With so much luck finding great articles for my many areas of interest, I decide to try once again to see if I can get my blog to connect with Flipboard so that I can view the blog in the wonderful formatting of Flipboard. Somehow today I achieve success.
My start of day routine information seeking took 1 hour of real time. This reflections blog post and the associated actions took four hours to accomplish. Once again Gregory Bateson‘s observations in Steps to an Ecology of Mind triumph:
“Of course, the whole of the mind could not be reported in a part of the mind. This follows logically from the relationship between part and whole. The television screen does not give you total coverage or report of the events which occur in the whole televisions process; and this not merely because the viewers would not be interested in such a report, but because to report on any extra part of the total process would require extra circuitry.

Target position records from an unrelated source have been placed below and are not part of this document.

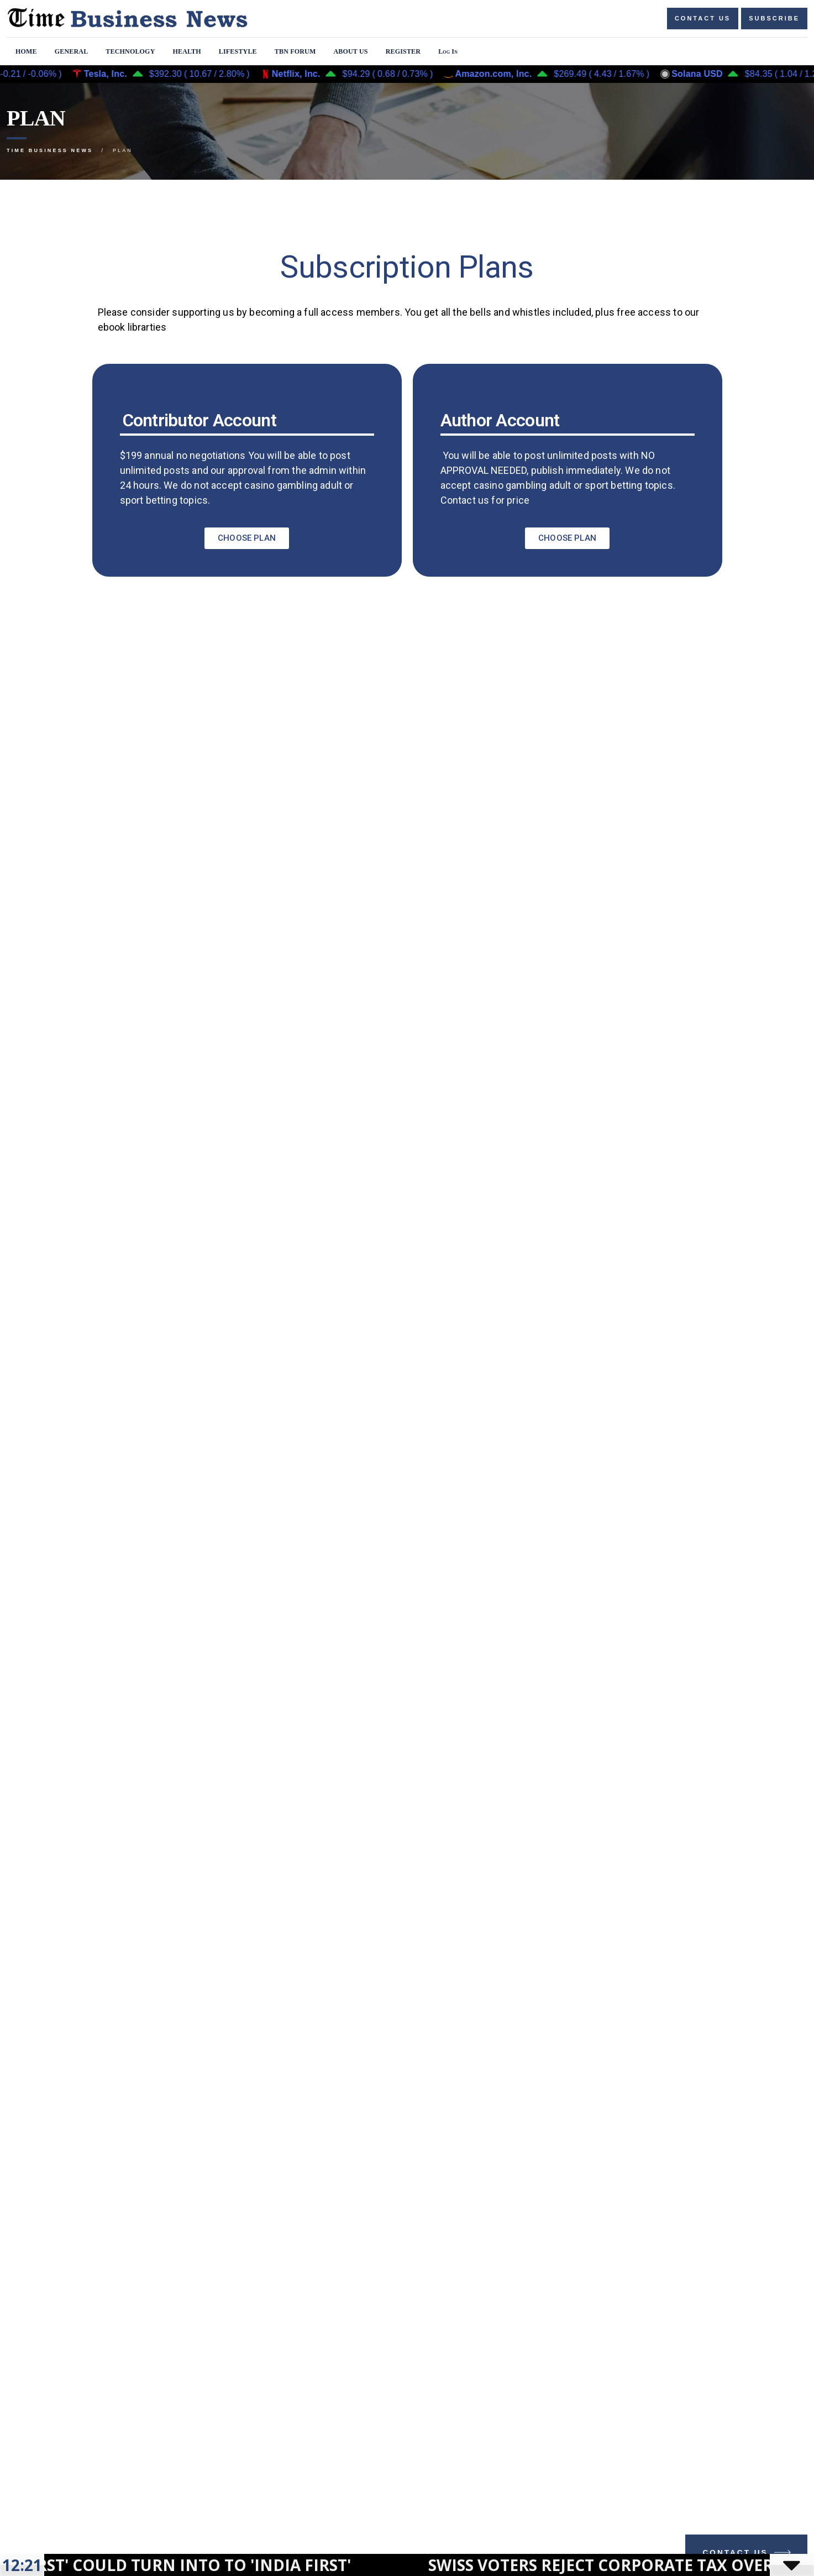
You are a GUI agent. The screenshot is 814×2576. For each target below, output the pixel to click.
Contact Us (748, 2555)
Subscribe (774, 18)
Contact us (703, 18)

But to report on the events in this extra circuitry would require a still further addition of more circuitry, and so on. Each additional step toward increased consciousness will take the system farther from total consciousness. To add a report on events in a given part of the machine will actually decrease the percentage of total events reported.” P.432
Yet, what I went through in an hour this morning while in bed with my iPad 2 and the associated apps would have taken well over eight hours even four years ago. Even then, I would have to be sitting at my desktop to try and locate all of this information. However, it still isn’t easy enough to capture the context of each of the things I found interesting and then make those “connections” actionable – both in the immediate sense and in the longer term pattern making sense. There is an app here somewhere.